What exactly this criterion covers
This criterion is discreet… until it blocks SEO performance.
C16 — Schema Validation (Chapter 3 - Schema.org): Test with Rich Results Test and Schema Validator before production deployment.
This criterion is discreet… until it blocks SEO performance.
Criterion C16 — Schema Validation is part of our SEO checklist (335 criteria). Here, you have a practical method to check and fix it — with a concrete example.
This criterion is discreet… until it blocks SEO performance.
C16 — Schema Validation (Chapter 3 - Schema.org): Test with Rich Results Test and Schema Validator before production deployment.
Why it matters: it is a UX point that eventually translates into SEO. When poorly applied, common issues include ambiguity (wrong query associated), duplication between pages, or loss of performance on Core Web Vitals.
On high-volume generated sites, this criterion also serves as a safeguard: a stable rule prevents 1,000 errors at once.
Approach: validation via Search Console (real data). Recommended tool: Screaming Frog (JSON-LD extraction).
Tip: first isolate 10 representative URLs (top pages + generated pages) before scaling the correction.
Strategy: apply a rule, then check neighboring pages.
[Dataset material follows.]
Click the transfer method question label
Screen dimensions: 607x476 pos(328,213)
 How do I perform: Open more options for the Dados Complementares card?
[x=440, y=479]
Then: re-crawl 50–200 URLs, then monitor Search Console over 7–14 days (impressions/CTR/indexing).
Example (illustrative):
Applying an automatic pattern that is too generic (same logic on all pages) without adding a differentiating element.
For this type of criterion, a crawl (e.g. Screaming Frog) plus targeted verification in Screaming Frog (JSON-LD extraction) is generally the fastest combo.
Freeze an auto-generation rule (title/structure/schema/URLs) plus add automatic control (crawl or test) before production import.
Validate this criterion with an audit, then deepen the method in the Academy.